Thursday, January 24, 2013

honey, keys, phone, luke warm tea a third full.  df wallace this morning for the first time talking about the wind in the midwest.  playing tennis in tornados.  Its raining in los angeles.  I would say it rains in los angeles, but it doesnt.  im happy for it.  there are great things about jetlag like getting up too early and having time to listen to records and read.  some things are too big to talk about, when it feels this way I'll go to the little things, honey, keys, tea and phone.

as usual starting is the first big hurdle of the day. sitting down to start work makes me feel like everything is else more important than it is, like updating this.  for who/  for what?  if I don't get more words in they might never come back.  for who?
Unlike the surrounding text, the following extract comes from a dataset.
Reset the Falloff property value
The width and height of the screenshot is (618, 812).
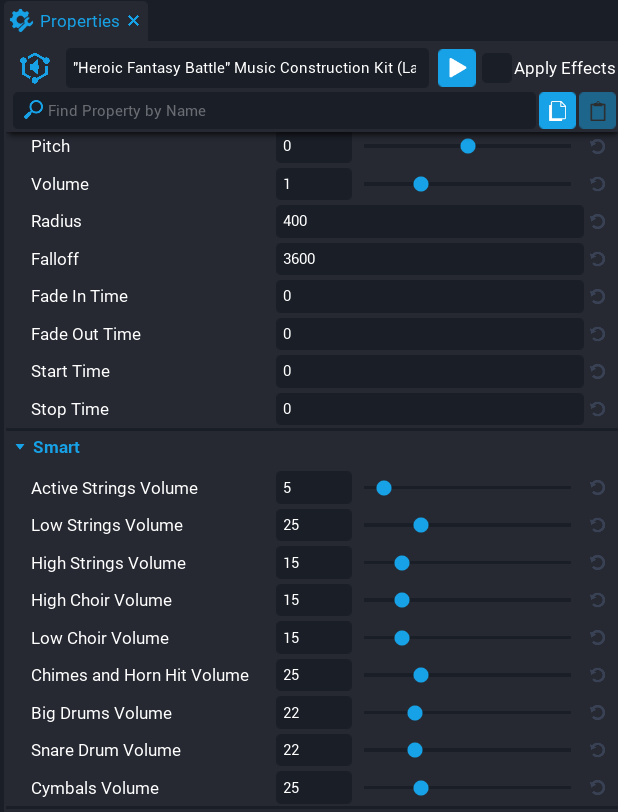tap(597, 259)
Wednesday, January 23, 2013

reading the new yorkers summup about beyonce's supposed fakery of the national anthem. the assertion is that she mocked an authentic moment and pointed to the fakery of the whole thing.  it goes further to talk about the nature of "reality" as we call it these days.  Is the notion of truth and reality under fire?

the article does talk about the artifice of the internet, about reality television, and how it puts real people in faked situations to elicit real emotions, from themselves and the audience.  as a person who works in reality tv, I've thought about this a lot.  its caused me a lot of shame to make entertainment out of processing real lives.  why should I take part in the devaluing of "real"ness.  What is realness?

Tuesday, January 22, 2013

first light of los angeles sun peeking into the window invading my eye line turns everything gold, with so much green around things turn mustard, like the palm trees outside my window.  when I think about all the reasons i haven't spoken in so long, mostly they are my own, its also because of everything out there that i perceive is better, said better, more profoundly, I've stopped speaking in my own way because what could i know or feel.  green and yellow leaves are outside the window.  I wait for my tea and something else to happen today, hoping the traffic won't cloud me over into some sort of work zombie. all the familiar patterns are daunting.  i said i wouldnt waste any more time.

Wednesday, January 2, 2013

what is the myth of before and after?
what is the myth of cause and effect?

if we call moments events, and we call the existence of moments occurances, then they arrive as a a tear in the fabric, splitting reality, creating a before and an after.  is everything just a series of befores and afters? no. somehow this is wrong some of the time.

I will start here:
If the rain doesnt come
and the food doesnt grow
and the people go hungry
arent these just three ways of explaining the same thing, rather than causes and effects?

this is my mind today. full of nothing.